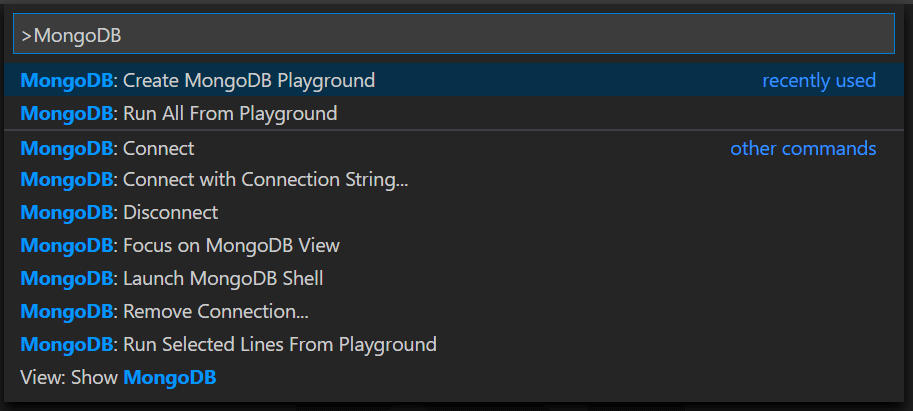The height and width of the screenshot is (411, 913).
Task: Open the View: Show MongoDB entry
Action: tap(118, 377)
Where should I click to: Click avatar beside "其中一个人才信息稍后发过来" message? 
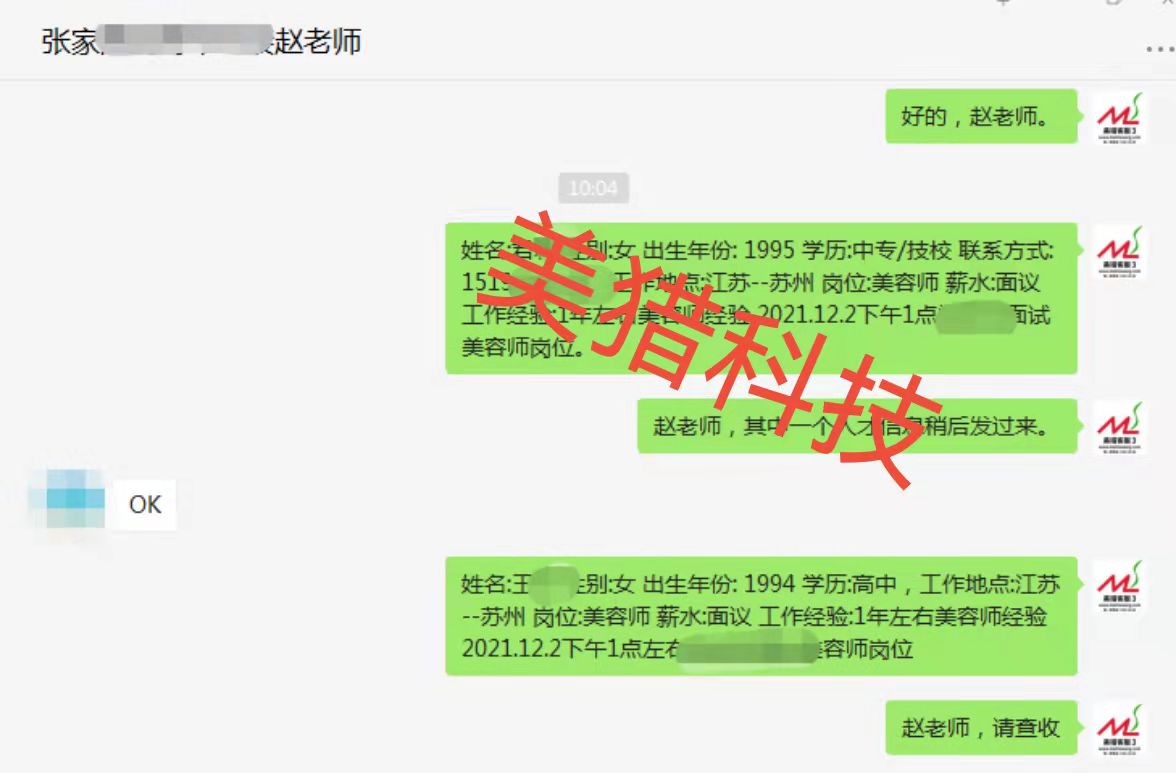(1119, 427)
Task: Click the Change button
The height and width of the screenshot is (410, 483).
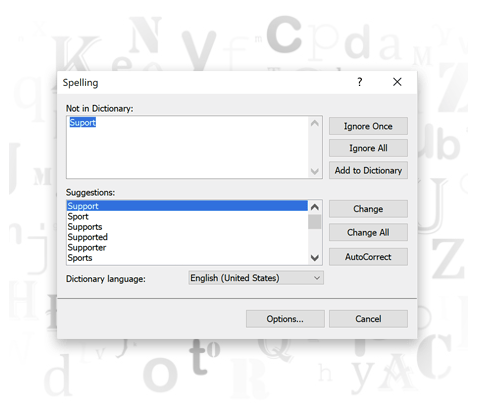Action: [368, 209]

────────────────────────────────────────

## ACTIVITY
Set down exactly, with no additions, each line from the line that includes "Where should I" to the final line of the entries above; leave pictures out.

## ANSWER AREA
Where should I click to: Click avatar beside "其中一个人才信息稍后发过来" message? 
(1119, 427)
Task: Click the Change button
The height and width of the screenshot is (410, 483).
Action: [368, 209]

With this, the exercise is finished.